Outside Tung Chung Station, Hong Kong by Wpcpey from Wikimedia Commons
Outside Tung Chung Station, Hong Kong by Wpcpey from Wikimedia Commons

Taxi or transit?

By Ed Perkins, Tribune Content Agency

I admit it: I’m a chintzy traveler. So as long as I can remember, I’ve been a big fan of public transit; I like to beat traffic congestion, and I like the prices. So when I want to go someplace within a big city, I almost always head for light rail, metro, or suburban rail rather than a taxi. But my recent visit to China changed my perception. Although public transit is excellent in most big cities, in some of them, taxis are inexpensive enough to prefer them over public transport, especially when you have baggage.

Taxi prices vary widely around the world, so the choice between taxi and transit depends on where you are. To help you decide, the folks at Carspring mounted a nifty table (no longer available) that compares taxi costs in 80 of the world’s top visitor cities.
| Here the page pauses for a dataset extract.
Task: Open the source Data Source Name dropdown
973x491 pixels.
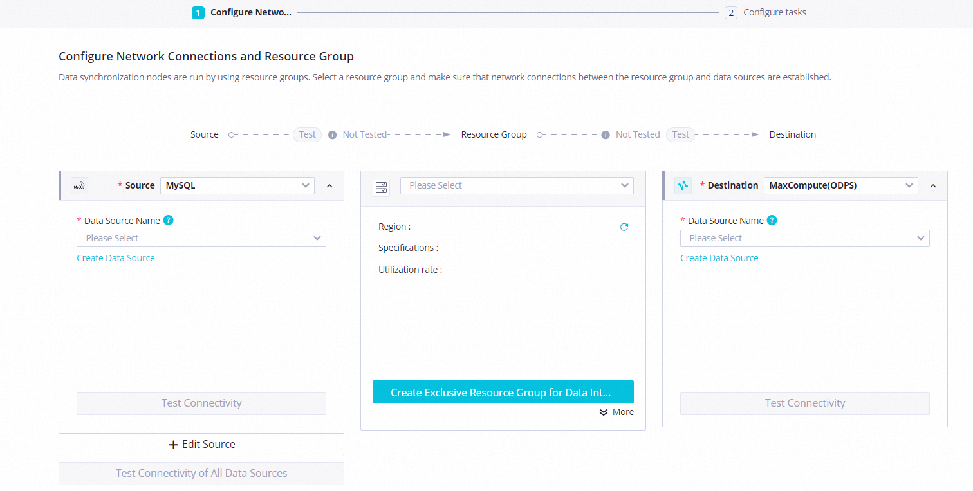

Airport to city center: The median rate for the 80 cities is $44; the range is $4 to $190. Taxi cost depends on a combination of per-mile rates and remoteness of the airport. Bargain-priced airport taxi rates less than $20 range from $4 in Cairo to $19 in Kuala Lumpur, with intermediate rates, in ascending order, at Mumbai, Tunis, Tallinn, Dubai, Warsaw, Bogota, Jakarta, Sofia, Mexico City, Bangkok, Bangalore, Riga, Hanoi, Lagos, Cape Town, Lisbon, Bucharest, Beijing, Medellin and Antwerp. Even though many of these airports have airport transit service, you’d more likely just hop on a taxi direct to your hotel. The study did not include San Diego, probably the only big U.S. city with an airport close enough for the taxi cost to come in under $20.

Airport taxi fares more than $50 range from $51 in Lyon to $190 at Tokyo. The top rates, for obvious reasons, are at airports a long way from the city center, including London/Gatwick, London/Stansted, Milan/Malpensa, and Tokyo/Narita, where fares far exceed $100; almost everybody takes trains at those hubs. But taxi rates are surprisingly high at several relatively close-in airports, including $52 at Brussels, $54 at Birmingham, $70 at Zurich, $72 at Nice, and $79 at Geneva. Airport taxis are also expensive at Helsinki, London, Los Angeles, Manchester, Marseille, New York, Rome, San Francisco, Seoul, Stockholm, and Stuttgart.

Typical short journey: A trip of 3km, or about 2 miles, is a reasonably good measure of a typical hotel-to-restaurant ride. Rates range from 55 cents in Cairo to $25 in Zurich. Taxi fares are less than $6 in 30 of the 80 cities tested, which means they’re close to break-even for a couple, compared with transit. The places where you really have to go through the Jack Benny routine, “I’m thinking it over,” include London, Helsinki, Copenhagen, Tokyo, Geneva, and, of course, Zurich.

For more details, check rates for a specific trip through sites such as World Taximeter  and Taxi Fare Finder. Taxi Fare Finder now also includes estimated Uber and Lyft costs.

To shed still more light on the topic, Business Insider is posting tables that compare taxi and Uber rates for a 5-mile, 10-minute trip in 21 major U.S. cities under a variety of trip assumptions. Until Uber’s surge pricing kicks in, the tables show, Uber beats taxi prices in most cities — provided you tip the taxi driver 20 percent but don’t tip the Uber driver. But when Uber’s prices rise to surge levels, taxis beat Uber almost everywhere. The website also includes some fascinating animated tables showing the effects of delay you do tip. The downside to this website is that Business Insider requires you to pause your ad blocker; an annoyance.

Often, you have other options, mainly the shuttles available at so many airports. But, overall, the general pattern is clear, especially for a couple or family. The convenience of a taxi is hard to beat when the cost isn’t overwhelming, and even for a single traveler, a taxi looks good when you can get to/from an airport or train station for $10 or less. But it’s you call: Get the figures, then decide.